As for John Simon’s claim about language degeneration and disintegration, in the modern era there have always been certain language wonks who lament that, with each passing generation, the language (whether it be English, French, Spanish, Russian, Chinese or any other language that has a literary, national or regional standard) falls into further ruin. The irony is that Mr. Simon’s great-grandparents might very well have found his own speech “degenerate” had they had the chance to hear it. For both biological and sociological reasons, language change is an inevitable part of the human condition, even if language standardization is not. Language standardization and the fossilization of a certain grammar and lexicon as the spoken and/or literary standard are not inevitable, although standardization is more likely to take place in societies with a strong social hierarchy and a written language.
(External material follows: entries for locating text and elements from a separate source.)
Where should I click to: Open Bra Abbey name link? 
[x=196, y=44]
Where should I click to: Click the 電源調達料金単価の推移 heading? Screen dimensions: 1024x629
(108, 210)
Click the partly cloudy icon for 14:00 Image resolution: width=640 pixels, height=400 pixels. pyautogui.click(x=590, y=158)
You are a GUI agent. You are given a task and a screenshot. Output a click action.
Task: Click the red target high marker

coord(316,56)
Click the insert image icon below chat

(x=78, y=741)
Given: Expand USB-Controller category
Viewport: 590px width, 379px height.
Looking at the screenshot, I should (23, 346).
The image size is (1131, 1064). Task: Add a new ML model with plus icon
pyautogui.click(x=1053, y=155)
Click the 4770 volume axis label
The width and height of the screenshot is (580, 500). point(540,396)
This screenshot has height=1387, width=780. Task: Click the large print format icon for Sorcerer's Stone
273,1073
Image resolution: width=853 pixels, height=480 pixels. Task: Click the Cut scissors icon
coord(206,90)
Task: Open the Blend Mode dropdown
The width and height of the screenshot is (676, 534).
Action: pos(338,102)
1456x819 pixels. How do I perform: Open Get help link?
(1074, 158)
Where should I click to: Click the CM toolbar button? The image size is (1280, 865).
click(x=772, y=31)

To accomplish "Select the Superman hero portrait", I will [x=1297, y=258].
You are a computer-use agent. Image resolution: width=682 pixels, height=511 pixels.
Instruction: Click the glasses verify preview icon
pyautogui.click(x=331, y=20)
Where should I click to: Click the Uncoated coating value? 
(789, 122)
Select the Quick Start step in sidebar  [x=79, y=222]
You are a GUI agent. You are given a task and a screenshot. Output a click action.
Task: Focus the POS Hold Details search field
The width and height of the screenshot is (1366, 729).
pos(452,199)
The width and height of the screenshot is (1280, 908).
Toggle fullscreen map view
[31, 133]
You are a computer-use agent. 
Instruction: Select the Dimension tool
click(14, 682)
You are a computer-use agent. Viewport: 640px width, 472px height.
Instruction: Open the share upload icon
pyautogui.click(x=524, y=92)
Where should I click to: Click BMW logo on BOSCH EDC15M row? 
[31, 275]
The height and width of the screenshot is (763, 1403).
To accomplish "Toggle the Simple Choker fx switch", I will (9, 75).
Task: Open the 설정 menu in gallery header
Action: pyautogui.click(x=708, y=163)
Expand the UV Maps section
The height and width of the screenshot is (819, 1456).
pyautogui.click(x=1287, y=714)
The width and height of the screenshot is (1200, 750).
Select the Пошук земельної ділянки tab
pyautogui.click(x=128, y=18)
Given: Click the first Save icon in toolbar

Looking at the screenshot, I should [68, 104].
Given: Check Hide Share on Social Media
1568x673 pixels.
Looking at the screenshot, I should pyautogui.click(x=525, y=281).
Many languages, especially those that are spoken by people who live in a society with a low degree of social hierarchy and that lack a written form (or that simply have few speakers) have no “standard” form in that speakers tend to accept any variety as acceptable, even though they may find certain dialects “odd” or difficult to understand, which proves that language standardization is the product of specific socio-cultural conditions and is not a universal feature of human culture. I have found that the adoration of all things past, including language, is a trait sometimes exhibited by social elites who find themselves threatened by a changing world and who attempt to convince the rest of society–often quite successfully–that only by preserving our cherished traditions–including language–can we hope to stem the tide of change, which they inevitably view as degeneration rather than evolution. However, no matter how stridently such “language authorities” (as they often proclaim themselves to be) curse the corruption that the present generation has brought upon the language, in the end their warnings of the dire consequences of language “disintegration” can do little to slow the pace of a change that is inevitable. And yet we still cannot resist looking up at Standard English, towering over us like a colossus, to respect its power and authority. I suppose that this is a great contradiction, and one that cannot yet be resolved. It demonstrates the great power of the social contract and that, somehow, what society believes to be true must be true, even if it is not.